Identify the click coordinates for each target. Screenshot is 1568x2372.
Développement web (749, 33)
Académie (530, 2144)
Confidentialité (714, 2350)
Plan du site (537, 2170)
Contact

■ ■ ■ ■

### PROBLEM TO WORK ON
An exact copy of the lines from the one containing "Développement web (749, 33)" through the end of the data above is the whole answer.

### TASK SOLUTION
Développement web (749, 33)
Académie (530, 2144)
Confidentialité (714, 2350)
Plan du site (537, 2170)
Contact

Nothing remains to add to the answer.